G.H. Hardy
[I was advised] to read Jordan's 'Course d'analyze'; and I shall never forget the astonishment with which I read that remarkable work, the first inspiration for so many mathematicians of my generation, and learned for the first time as I read it what mathematics really meant.
— G.H. Hardy
Most people have some appreciation of mathematics, just as most people can enjoy a pleasant tune; and there are probably more people really interested in mathematics than in music. Appearances suggest the contrary, but there are easy explanations. Music can be used to stimulate mass emotion, while mathematics cannot; and musical incapacity is recognized (no doubt rightly) as mildly discreditable, whereas most people are so frightened of the name of mathematics that they are ready, quite unaffectedly, to exaggerate their own mathematical stupidity
— G.H. Hardy
No mathematician should ever allow him to forget that mathematics, more than any other art or science, is a young man's game. … Galois died at twenty-one, Abel at twenty-seven, Ramanujan at thirty-three, Riemann at forty. There have been men who have done great work later; … [but] I do not know of a single instance of a major mathematical advance initiated by a man past fifty. … A mathematician may still be competent enough at sixty, but it is useless to expect him to have original ideas.
— G.H. Hardy
Real mathematics must be justified as art if it can be justified at all.
— G.H. Hardy
Reductio ad absurdum, which Euclid loved so much, is one of a mathematician's finest weapons. It is a far finer gambit than any chess play: a chess player may offer the sacrifice of a pawn or even a piece, but a mathematician offers the game.
— G.H. Hardy
[Regarding mathematics, ] there are now few studies more generally recognized, for good reasons or bad, as profitable and praiseworthy.
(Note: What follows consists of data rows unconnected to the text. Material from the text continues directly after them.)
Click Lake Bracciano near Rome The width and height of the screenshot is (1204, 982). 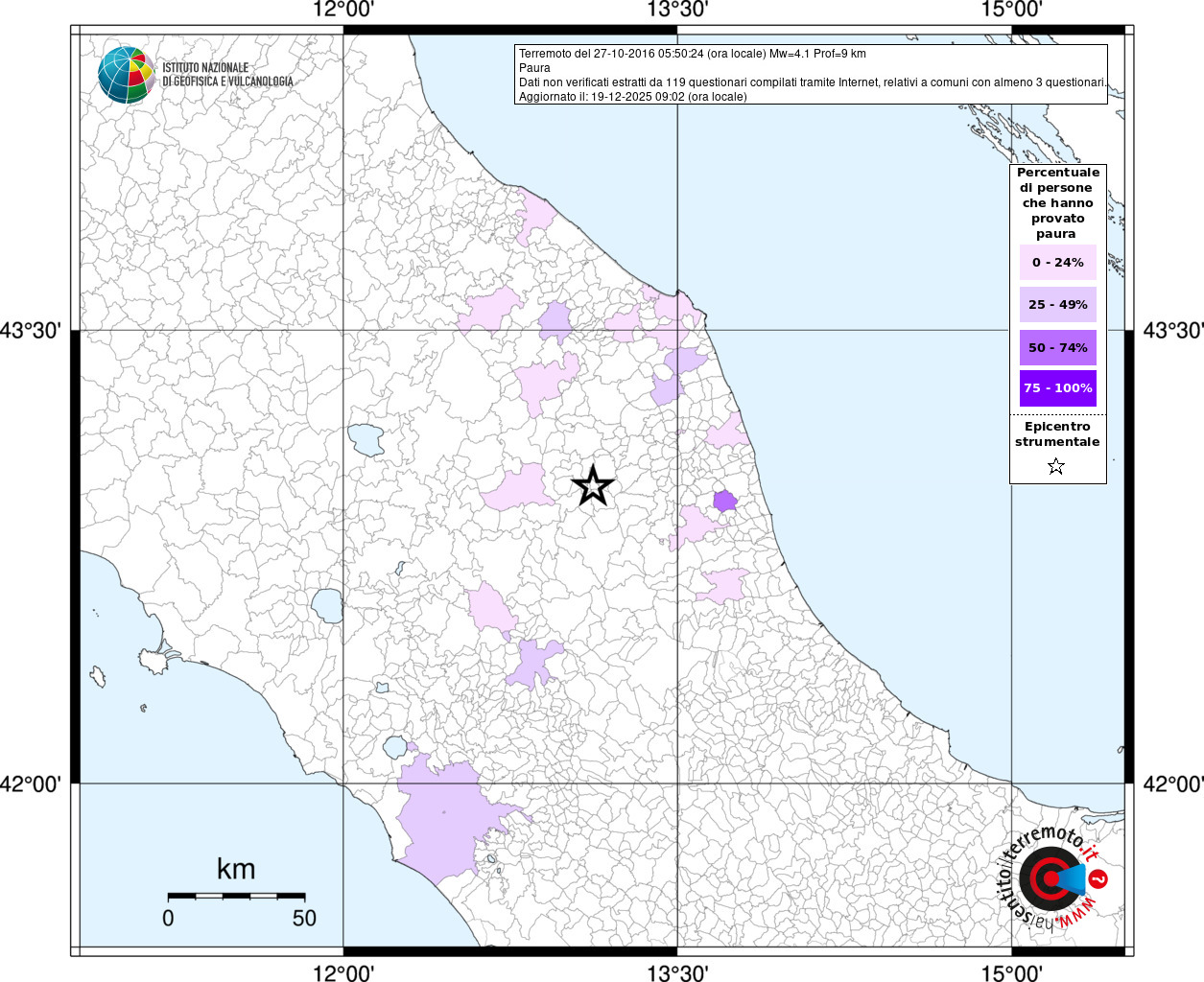tap(395, 746)
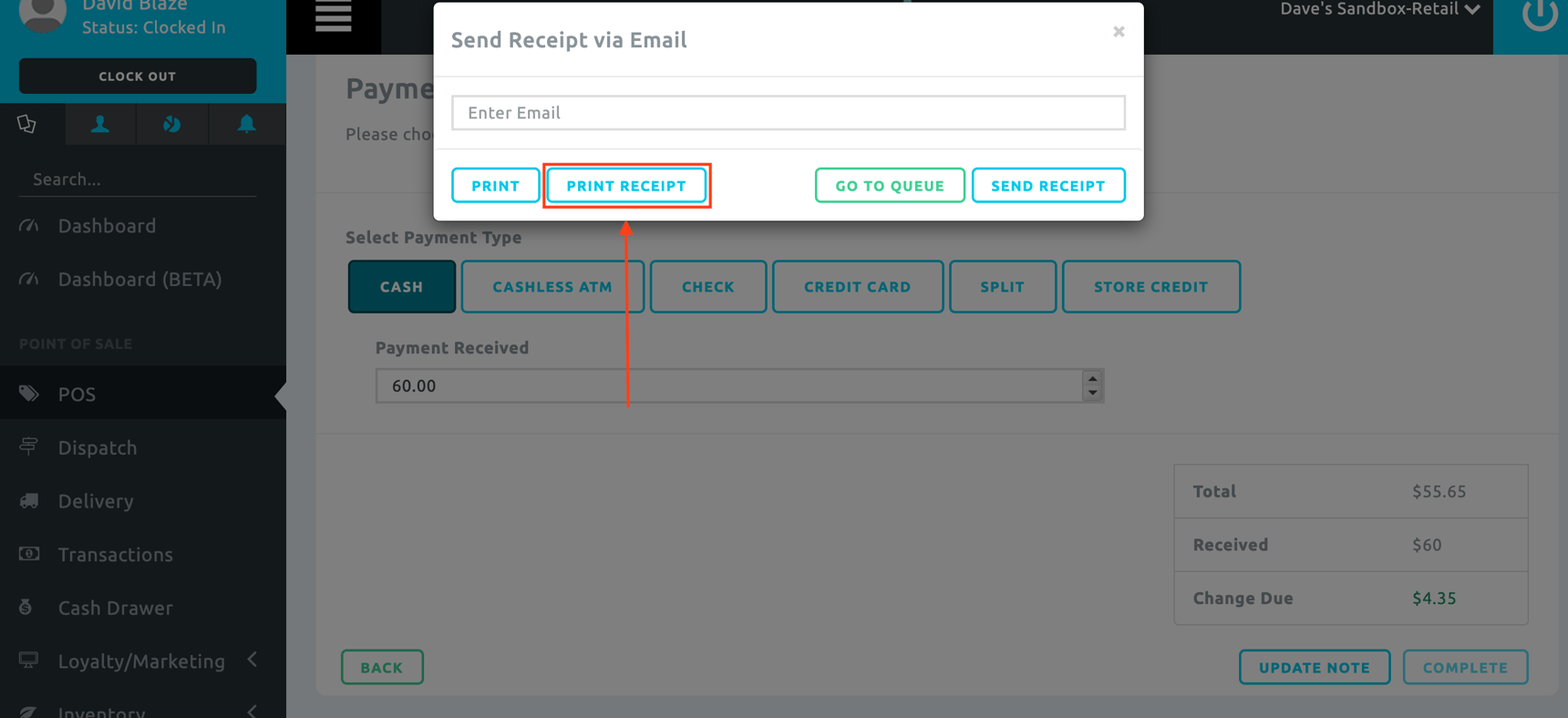Viewport: 1568px width, 718px height.
Task: Choose Cashless ATM payment type
Action: pyautogui.click(x=552, y=287)
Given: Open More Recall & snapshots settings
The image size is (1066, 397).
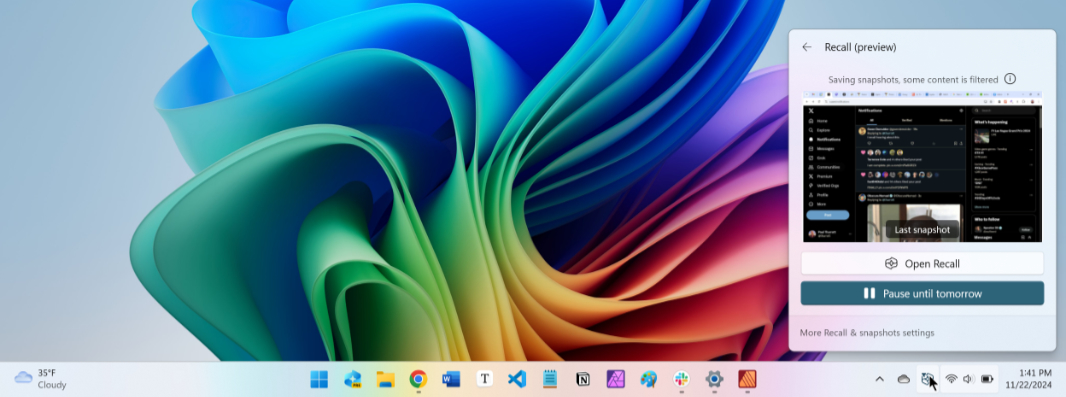Looking at the screenshot, I should (867, 332).
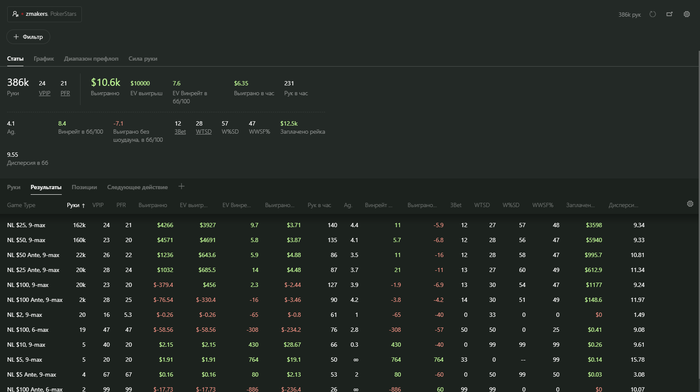
Task: Add a filter with the Фильтр button
Action: coord(28,37)
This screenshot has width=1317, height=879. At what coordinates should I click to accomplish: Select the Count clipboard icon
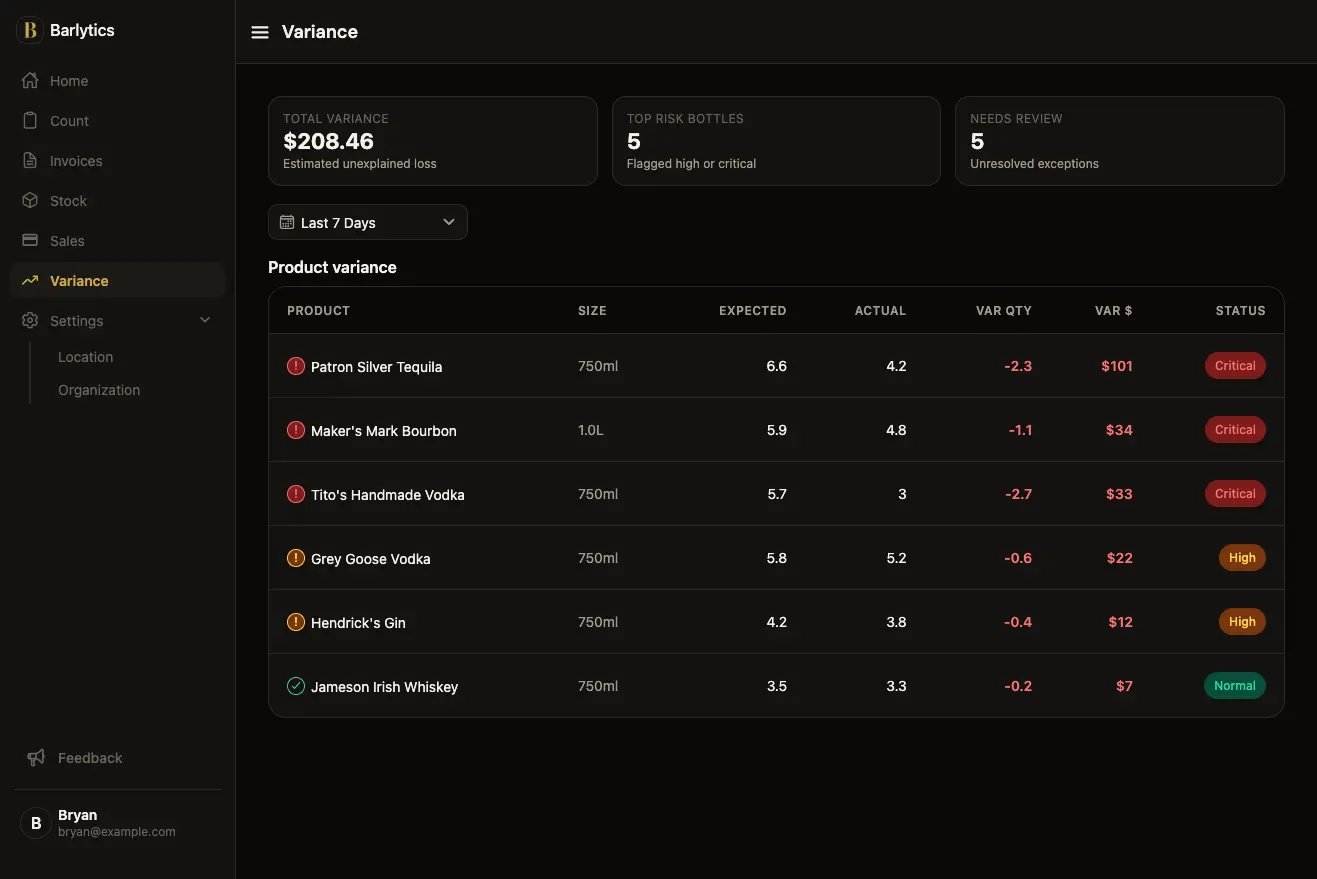(x=30, y=121)
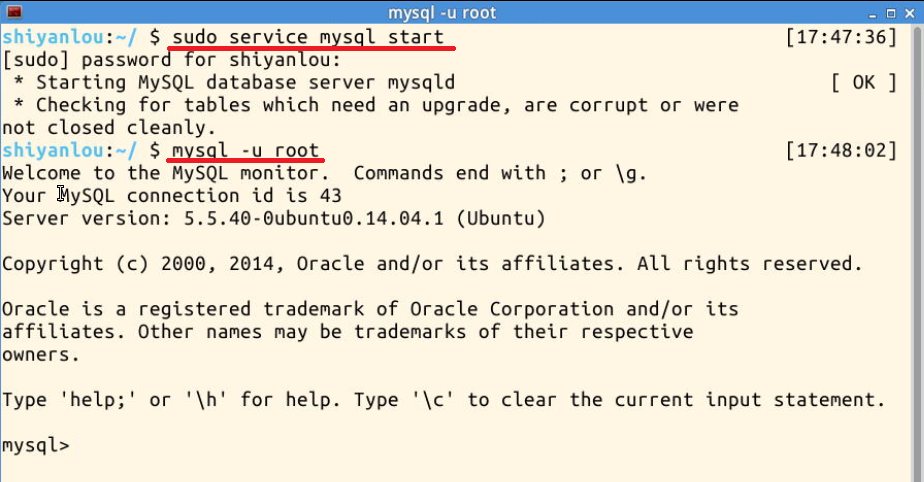This screenshot has width=924, height=482.
Task: Maximize the mysql terminal window
Action: click(891, 13)
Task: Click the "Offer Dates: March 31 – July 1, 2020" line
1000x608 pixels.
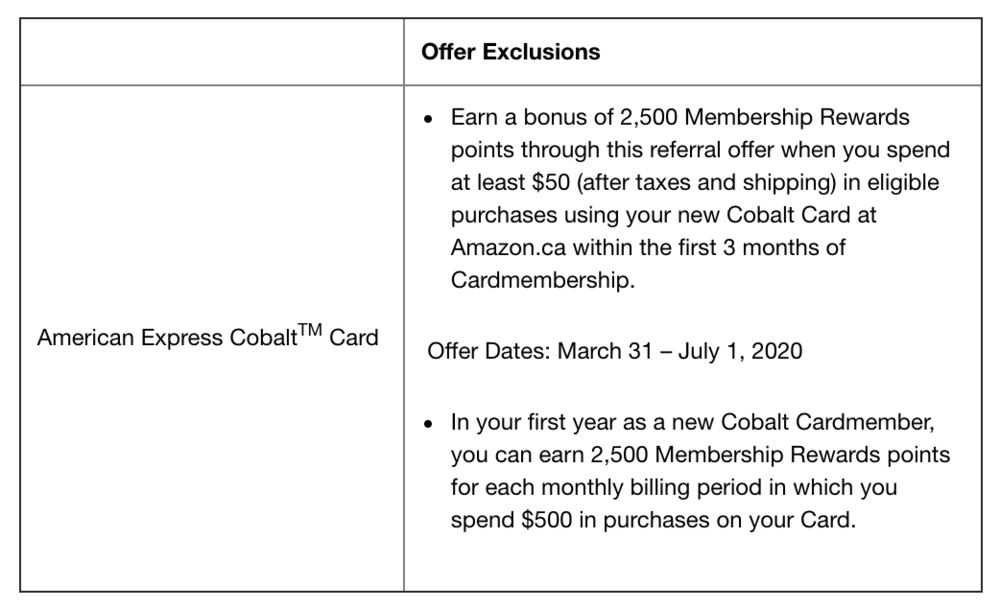Action: coord(614,352)
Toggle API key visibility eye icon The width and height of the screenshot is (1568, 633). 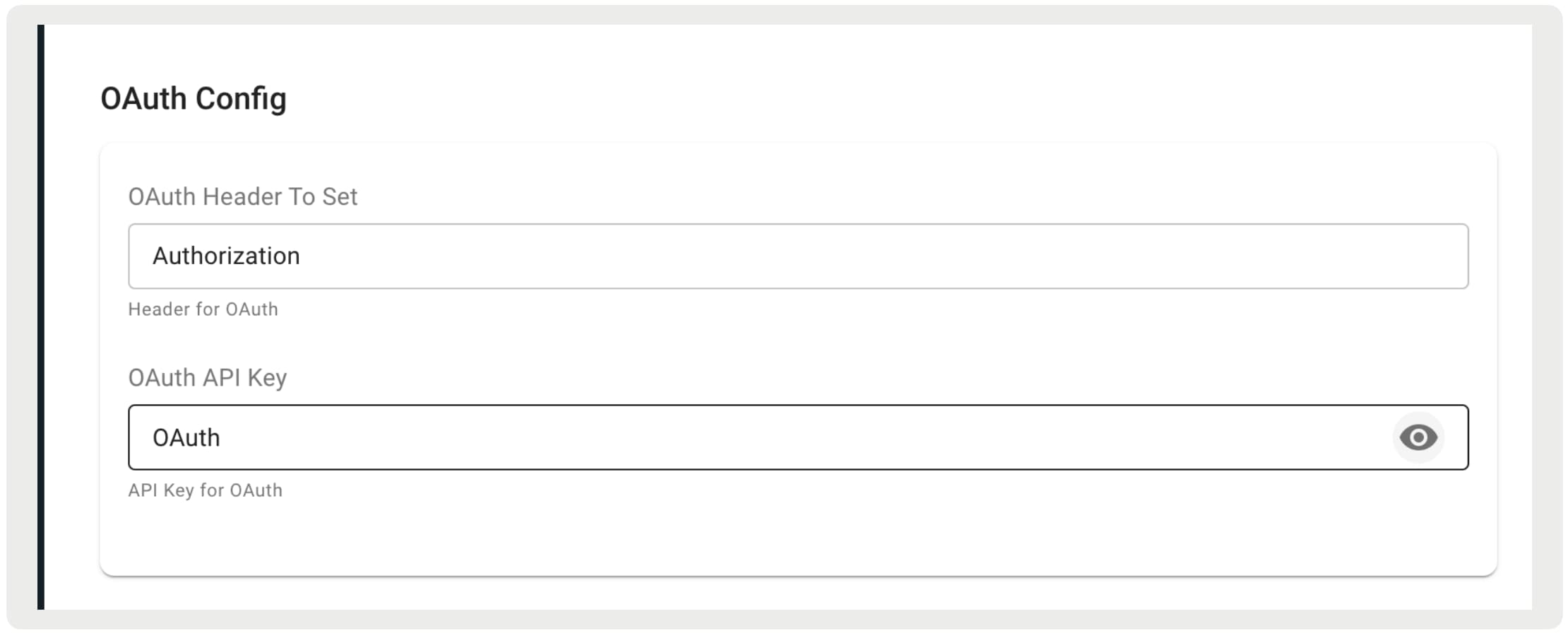[1418, 437]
This may be true; indeed it is probable, since the sensational triumphs of Einstein, that stellar astronomy and atomic physics are the only sciences which stand higher in popular estimation.
— G.H. Hardy
The best mathematics is serious as well as beautiful—‘important’ if you like, but the word is very ambiguous, and ‘serious’ expresses what I mean much better
— G.H. Hardy
The geometer offers to the physicist a whole set of maps from which to choose. One map, perhaps, will fit the facts better than others, and then the geometry which provides that particular map will be the geometry most important for applied mathematics.
— G.H. Hardy
The mathematician’s patterns, like the painter’s or the poet’s must be beautiful; the ideas like the colors or the words, must fit together in a harmonious way. Beauty is the first test: there is no permanent place in the world for ugly mathematics.
— G.H. Hardy
The play is independent of the pages on which it is printed, and ‘pure geometries’ are independent of lecture rooms, or of any other detail of the physical world.